___ SUPPLIED MATERIAL

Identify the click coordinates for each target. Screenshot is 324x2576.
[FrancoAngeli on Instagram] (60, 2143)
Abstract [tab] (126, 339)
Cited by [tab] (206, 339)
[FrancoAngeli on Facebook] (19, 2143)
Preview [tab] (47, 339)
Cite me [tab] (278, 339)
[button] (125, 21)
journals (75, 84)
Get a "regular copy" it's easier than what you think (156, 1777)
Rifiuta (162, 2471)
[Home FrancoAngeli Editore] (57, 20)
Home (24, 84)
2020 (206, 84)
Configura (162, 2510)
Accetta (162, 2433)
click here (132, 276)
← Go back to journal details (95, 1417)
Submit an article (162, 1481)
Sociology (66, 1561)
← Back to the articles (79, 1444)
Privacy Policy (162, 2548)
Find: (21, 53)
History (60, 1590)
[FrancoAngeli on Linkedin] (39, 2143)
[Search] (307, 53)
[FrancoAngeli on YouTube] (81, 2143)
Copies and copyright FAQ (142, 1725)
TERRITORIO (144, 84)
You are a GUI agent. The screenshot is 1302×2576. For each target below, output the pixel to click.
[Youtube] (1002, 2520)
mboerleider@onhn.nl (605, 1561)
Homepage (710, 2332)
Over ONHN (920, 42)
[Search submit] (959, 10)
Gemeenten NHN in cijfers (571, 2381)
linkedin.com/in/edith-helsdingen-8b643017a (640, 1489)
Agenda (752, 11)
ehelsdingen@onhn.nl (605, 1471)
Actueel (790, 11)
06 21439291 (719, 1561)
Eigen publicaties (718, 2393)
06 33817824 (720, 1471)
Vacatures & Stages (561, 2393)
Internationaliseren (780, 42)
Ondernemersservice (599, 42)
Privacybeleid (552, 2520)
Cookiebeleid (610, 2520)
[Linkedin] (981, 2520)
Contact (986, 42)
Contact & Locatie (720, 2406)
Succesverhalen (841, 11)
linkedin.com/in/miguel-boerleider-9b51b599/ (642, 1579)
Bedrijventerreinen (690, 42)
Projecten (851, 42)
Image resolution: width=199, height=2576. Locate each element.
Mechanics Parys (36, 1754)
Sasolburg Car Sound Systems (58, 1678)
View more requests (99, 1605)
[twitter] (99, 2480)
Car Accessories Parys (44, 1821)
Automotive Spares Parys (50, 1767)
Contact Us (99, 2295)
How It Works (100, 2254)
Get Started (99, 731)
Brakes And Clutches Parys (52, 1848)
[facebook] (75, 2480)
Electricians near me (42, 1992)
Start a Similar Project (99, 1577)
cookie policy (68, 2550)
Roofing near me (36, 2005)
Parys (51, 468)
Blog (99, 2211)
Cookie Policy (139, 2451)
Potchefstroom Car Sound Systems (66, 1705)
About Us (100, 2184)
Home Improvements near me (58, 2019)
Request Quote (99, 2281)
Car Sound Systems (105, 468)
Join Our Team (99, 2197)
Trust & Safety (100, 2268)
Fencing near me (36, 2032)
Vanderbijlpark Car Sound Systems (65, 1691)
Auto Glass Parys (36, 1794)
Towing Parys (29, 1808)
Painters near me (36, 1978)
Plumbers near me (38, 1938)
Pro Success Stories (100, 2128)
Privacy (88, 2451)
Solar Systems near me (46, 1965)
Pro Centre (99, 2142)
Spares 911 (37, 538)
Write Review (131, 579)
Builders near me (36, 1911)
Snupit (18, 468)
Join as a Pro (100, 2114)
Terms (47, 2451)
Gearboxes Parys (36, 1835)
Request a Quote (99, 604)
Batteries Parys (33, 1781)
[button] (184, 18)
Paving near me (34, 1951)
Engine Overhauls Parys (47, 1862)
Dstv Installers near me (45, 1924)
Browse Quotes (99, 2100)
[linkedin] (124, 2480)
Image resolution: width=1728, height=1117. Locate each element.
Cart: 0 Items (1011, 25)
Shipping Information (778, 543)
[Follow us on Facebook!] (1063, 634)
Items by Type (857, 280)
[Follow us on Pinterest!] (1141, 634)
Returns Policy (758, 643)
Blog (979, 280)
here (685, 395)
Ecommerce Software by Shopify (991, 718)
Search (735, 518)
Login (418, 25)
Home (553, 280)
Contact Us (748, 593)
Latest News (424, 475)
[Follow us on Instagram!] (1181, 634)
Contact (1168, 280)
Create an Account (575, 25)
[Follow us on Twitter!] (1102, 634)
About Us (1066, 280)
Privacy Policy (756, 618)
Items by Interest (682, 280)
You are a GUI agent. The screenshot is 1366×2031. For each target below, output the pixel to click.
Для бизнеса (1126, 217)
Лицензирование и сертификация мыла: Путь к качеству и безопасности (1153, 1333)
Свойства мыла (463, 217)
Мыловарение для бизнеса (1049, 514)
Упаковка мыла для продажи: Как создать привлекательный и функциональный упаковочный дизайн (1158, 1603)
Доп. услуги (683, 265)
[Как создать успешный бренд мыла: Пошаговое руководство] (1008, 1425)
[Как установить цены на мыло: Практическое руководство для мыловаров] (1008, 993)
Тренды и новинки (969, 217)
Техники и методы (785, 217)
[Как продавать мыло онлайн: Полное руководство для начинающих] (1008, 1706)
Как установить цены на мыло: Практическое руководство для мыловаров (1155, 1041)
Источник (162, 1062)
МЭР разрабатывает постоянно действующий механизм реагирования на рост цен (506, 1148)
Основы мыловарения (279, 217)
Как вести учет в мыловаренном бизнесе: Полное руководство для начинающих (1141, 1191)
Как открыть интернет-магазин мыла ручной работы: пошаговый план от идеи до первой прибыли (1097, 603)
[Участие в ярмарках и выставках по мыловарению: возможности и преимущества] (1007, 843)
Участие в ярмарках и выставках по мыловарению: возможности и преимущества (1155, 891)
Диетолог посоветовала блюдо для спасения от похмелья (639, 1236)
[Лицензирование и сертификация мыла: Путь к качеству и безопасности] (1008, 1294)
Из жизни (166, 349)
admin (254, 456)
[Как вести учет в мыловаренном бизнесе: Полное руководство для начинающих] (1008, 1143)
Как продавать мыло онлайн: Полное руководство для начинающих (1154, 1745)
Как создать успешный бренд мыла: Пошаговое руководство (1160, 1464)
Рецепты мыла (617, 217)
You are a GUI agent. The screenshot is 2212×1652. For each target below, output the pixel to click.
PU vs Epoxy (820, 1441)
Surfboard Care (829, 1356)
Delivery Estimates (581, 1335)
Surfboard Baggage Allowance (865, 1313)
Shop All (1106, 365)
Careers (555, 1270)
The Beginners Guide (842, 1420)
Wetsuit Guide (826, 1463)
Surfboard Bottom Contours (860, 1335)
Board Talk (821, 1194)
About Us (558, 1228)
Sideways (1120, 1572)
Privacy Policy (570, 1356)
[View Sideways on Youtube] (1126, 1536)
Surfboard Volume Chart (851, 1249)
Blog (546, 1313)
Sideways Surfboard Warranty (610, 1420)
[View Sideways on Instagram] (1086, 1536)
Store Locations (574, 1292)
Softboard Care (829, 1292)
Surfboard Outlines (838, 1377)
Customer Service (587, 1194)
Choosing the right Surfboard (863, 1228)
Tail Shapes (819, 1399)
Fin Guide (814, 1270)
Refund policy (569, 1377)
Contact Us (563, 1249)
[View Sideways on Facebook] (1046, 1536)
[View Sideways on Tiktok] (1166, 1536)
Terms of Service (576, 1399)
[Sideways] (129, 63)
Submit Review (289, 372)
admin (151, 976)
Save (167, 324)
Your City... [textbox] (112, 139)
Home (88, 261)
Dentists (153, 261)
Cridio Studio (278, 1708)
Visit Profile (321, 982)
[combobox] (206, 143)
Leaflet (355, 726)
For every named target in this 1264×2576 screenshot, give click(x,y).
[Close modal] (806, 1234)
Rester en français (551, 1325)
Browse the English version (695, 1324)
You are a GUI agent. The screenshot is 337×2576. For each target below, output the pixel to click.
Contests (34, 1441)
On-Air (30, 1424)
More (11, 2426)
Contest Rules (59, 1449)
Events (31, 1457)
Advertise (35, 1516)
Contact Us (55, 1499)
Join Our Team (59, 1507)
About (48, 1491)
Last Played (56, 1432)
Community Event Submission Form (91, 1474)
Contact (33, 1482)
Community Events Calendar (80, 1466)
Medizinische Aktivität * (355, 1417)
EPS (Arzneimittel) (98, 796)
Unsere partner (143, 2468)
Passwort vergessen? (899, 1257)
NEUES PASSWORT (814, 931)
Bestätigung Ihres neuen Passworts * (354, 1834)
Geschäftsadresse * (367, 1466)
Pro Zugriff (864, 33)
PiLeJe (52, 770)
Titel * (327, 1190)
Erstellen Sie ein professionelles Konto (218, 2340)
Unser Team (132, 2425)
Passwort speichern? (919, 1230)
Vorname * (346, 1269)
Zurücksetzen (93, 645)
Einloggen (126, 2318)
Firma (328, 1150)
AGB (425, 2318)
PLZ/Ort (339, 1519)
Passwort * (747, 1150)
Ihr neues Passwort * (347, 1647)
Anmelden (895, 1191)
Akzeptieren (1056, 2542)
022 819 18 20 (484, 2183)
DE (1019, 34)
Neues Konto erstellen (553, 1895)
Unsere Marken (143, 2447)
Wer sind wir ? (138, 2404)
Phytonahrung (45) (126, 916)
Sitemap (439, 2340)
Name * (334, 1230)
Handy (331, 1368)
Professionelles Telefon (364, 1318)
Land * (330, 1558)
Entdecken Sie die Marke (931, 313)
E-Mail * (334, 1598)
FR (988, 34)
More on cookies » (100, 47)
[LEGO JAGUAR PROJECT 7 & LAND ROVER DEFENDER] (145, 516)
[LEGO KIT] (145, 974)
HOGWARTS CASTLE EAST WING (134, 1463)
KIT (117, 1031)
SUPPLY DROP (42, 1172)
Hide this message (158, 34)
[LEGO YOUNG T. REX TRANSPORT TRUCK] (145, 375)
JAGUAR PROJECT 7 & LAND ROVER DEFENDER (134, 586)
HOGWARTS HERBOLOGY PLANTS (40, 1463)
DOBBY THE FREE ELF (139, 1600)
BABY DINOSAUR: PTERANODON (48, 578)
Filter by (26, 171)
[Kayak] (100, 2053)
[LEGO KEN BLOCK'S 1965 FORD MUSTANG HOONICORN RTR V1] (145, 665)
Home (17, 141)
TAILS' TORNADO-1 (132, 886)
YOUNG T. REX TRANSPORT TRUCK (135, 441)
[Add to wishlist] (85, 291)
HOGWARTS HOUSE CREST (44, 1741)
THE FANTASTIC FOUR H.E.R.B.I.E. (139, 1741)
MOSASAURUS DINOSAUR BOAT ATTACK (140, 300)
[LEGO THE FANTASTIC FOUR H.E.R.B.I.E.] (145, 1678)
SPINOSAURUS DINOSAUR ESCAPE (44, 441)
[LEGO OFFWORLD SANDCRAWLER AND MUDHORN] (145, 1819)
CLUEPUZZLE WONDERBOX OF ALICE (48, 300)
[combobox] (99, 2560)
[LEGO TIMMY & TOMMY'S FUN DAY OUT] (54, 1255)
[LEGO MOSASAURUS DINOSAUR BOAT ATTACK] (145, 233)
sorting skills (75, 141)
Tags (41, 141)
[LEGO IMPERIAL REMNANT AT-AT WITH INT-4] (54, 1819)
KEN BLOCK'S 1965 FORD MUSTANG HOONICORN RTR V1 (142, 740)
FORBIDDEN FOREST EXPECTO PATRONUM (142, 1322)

______

#### TO DO
Set down only the lines above that fall between the line holding "начинающих (1141, 1191)" and the line holding "начинающих (1154, 1745)", inclusive, keeping each exact.

#### THE COMPLETED TASK
Как вести учет в мыловаренном бизнесе: Полное руководство для начинающих (1141, 1191)
Как открыть интернет-магазин мыла ручной работы: пошаговый план от идеи до первой прибыли (1097, 603)
[Участие в ярмарках и выставках по мыловарению: возможности и преимущества] (1007, 843)
Участие в ярмарках и выставках по мыловарению: возможности и преимущества (1155, 891)
Диетолог посоветовала блюдо для спасения от похмелья (639, 1236)
[Лицензирование и сертификация мыла: Путь к качеству и безопасности] (1008, 1294)
Из жизни (166, 349)
admin (254, 456)
[Как вести учет в мыловаренном бизнесе: Полное руководство для начинающих] (1008, 1143)
Как продавать мыло онлайн: Полное руководство для начинающих (1154, 1745)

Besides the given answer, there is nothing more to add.